*What you need to do:*
A) List every numerical figure given in the passage on Health Savings Accounts, in the order it appears.
B) Please extend the passage on Health Savings Accounts, picking up after its final sentence.

*Supplied text:*
* * *

President Trump’s 2020 budget proposal calls for expanding tax advantaged Health Savings Accounts.
Most notably, the proposal will expand HSAs to millions of American families by integrating healthcare plans with an actuarial value of up to 70 percent with HSAs.
Since they were created in 2004, HSAs have become a popular and successful vehicle that promotes patient choice in health care. HSAs are used in conjunction with low premium, high deductible health insurance plans and provide a vehicle for individuals to spend and control their own money on their own health needs. Today, HSAs are used by over 25 million American families and individuals.
HSAs contribute to lower healthcare spending by promoting consumer driven healthcare. HSA funds are completely controlled by the individual and follow them between jobs creating an incentive to spend funds wisely.
Research shows that families and individuals that utilize HSAs spend less on health care and use fewer medical services without forgoing necessary primary and preventative care.

* * *

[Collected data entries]
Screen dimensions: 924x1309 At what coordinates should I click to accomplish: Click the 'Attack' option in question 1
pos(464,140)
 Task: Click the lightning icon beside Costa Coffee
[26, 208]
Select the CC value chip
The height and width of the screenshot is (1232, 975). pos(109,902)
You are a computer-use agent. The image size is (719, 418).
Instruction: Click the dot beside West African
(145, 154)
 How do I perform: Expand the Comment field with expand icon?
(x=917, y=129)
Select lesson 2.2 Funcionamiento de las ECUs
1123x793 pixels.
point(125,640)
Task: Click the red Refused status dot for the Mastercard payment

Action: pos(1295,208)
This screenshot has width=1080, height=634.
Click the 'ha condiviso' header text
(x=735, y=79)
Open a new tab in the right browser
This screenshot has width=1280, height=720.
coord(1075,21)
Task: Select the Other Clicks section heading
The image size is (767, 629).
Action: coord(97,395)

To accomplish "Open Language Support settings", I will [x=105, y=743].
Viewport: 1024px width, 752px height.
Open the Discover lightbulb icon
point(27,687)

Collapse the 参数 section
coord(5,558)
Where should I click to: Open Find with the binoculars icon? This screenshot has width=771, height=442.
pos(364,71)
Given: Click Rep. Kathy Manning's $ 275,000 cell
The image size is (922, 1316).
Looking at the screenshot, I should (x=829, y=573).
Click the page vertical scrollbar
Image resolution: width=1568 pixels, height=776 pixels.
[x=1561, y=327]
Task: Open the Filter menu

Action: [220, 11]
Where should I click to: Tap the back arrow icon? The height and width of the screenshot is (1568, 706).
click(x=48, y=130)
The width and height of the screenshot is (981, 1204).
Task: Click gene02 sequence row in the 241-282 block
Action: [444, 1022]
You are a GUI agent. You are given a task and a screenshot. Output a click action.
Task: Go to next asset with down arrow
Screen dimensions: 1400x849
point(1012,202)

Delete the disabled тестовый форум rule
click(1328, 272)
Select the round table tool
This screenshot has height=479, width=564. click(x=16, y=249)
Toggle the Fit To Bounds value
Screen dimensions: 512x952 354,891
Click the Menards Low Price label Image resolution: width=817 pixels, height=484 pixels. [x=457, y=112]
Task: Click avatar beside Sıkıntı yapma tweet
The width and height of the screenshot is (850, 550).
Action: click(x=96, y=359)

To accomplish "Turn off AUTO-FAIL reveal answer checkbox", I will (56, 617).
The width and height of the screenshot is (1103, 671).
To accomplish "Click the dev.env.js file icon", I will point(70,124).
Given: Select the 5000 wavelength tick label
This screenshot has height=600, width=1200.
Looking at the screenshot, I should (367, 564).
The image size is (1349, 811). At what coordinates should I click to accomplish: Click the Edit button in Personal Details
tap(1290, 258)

* * *

*Per-task answers:*
A) 2020, 70 percent, 2004, 25 million

B)
HSAs are a significant vehicle to pay for healthcare expenses. An HSA user can accumulate as much as $360,000 after contributing to an account for 40 years assuming a rate of return of just 2.5 percent, according to the Employee Benefit Research Institute. With a rate of return of 5 percent, an HSA user can accumulate $600,000 over 40 years.
HSAs also reduce taxes for American families. HSAs offer triple tax benefits to users – contributions made are tax free, interest and investment is earned tax free, and payments made to qualifying health expenses are tax free. Expanding HSAs will provide additional tax reduction for American families and will promote saving and investment.
By giving millions of American families access to HSAs, the Trump budget proposal will expand healthcare freedom and access for Americans across the country.